Get Inside, Stay Inside

  • Get inside – Bring your loved ones, your emergency supplies, and your pets.
  • Find a safe spot – The exact spot will depend on the type of emergency.
  • Stay put – until officials say that it is safe to leave.

Stay in Touch

Send a text message to your emergency contact. Let them know where you are, how you are doing, and if anyone in your family is not with you.

Continue to listen to the radio station or local TV stations for updates. Do not leave your shelter unless authorities have said it is safe.

Staying Put in Your Vehicle or Public Transportation

In some emergencies, you might be in between work and home or another destination and it is safer to stay in your vehicle or on public transportation than to continue driving/ riding. If you are very close to home, work or a public building go there immediately and go inside.
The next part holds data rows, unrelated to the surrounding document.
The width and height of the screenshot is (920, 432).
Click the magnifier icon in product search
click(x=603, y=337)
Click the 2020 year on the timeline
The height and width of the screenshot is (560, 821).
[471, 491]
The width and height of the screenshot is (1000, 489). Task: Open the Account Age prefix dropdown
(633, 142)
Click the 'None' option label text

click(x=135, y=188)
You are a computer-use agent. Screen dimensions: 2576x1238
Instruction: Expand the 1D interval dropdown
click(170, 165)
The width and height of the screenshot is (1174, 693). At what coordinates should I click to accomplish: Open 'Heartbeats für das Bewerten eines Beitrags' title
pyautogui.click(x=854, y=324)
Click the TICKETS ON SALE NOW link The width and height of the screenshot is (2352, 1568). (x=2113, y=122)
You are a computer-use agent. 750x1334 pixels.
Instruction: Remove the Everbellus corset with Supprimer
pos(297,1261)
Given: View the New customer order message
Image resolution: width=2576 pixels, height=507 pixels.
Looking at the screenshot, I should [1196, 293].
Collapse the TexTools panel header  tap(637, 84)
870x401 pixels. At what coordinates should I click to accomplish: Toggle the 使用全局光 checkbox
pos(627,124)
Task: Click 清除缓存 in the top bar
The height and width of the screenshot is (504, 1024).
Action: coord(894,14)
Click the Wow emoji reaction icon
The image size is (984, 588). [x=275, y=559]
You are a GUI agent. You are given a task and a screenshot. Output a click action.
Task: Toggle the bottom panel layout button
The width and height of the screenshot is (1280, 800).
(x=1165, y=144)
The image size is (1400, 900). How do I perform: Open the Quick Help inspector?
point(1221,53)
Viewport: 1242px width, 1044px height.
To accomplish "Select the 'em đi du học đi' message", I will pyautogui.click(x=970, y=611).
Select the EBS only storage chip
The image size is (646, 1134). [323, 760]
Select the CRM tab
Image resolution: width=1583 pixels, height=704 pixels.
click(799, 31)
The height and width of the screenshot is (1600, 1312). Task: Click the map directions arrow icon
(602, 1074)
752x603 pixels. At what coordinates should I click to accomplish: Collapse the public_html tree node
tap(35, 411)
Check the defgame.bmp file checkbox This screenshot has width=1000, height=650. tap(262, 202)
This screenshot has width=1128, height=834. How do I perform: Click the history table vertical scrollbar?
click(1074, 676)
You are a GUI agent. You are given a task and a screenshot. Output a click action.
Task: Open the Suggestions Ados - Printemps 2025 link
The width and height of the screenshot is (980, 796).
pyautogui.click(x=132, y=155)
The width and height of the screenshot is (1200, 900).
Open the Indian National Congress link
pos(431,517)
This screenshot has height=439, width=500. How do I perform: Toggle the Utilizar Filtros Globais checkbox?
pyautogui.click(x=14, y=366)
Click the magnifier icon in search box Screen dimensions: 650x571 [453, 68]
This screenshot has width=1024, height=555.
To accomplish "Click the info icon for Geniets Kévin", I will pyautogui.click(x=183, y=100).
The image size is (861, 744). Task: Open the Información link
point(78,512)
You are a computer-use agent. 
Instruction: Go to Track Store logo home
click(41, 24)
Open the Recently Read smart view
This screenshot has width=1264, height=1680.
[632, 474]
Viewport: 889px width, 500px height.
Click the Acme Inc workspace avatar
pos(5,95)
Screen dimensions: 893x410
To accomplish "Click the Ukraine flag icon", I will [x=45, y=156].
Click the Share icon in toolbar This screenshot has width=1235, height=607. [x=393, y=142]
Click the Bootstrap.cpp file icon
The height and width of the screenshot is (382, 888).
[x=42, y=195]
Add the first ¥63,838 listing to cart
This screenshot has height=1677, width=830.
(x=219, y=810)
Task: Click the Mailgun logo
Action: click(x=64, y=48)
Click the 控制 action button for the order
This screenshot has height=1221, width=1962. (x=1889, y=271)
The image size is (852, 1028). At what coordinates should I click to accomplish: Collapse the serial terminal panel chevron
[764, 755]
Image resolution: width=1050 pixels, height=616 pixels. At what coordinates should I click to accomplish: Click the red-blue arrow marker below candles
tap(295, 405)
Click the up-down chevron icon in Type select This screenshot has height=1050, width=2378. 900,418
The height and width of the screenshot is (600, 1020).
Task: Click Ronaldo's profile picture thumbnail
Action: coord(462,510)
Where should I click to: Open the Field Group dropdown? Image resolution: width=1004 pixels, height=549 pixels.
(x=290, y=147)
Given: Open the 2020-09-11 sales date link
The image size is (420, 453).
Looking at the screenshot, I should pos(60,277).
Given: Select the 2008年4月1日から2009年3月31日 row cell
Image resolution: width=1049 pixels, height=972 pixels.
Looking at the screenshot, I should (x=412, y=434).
If you can’t get indoors quickly and safely:

  • Pull over to the side of the road – stop in a safe location.
  • Stay where you are – until officials have said it is safe to get back on the road.
  • Listen to the radio and social media for updates and additional instructions – even after it is safe to start driving again continue to listen to the radio and follow any additional instructions from officials.

Sealing a Room

In some types of emergencies, you will need to stop outside air from coming inside. If officials tell you to “seal the room”, you need to:

  • shelter_in_place-seal-roomTurn off things that move air, like fans and air conditioners.
  • Get yourself and anyone with you and pets inside one room that you can easily seal off, and bring your emergency supplies with you if they are close.
  • Block air from entering the room you are in.
  • Listen to radio stations, local TV stations, and social media for further instructions.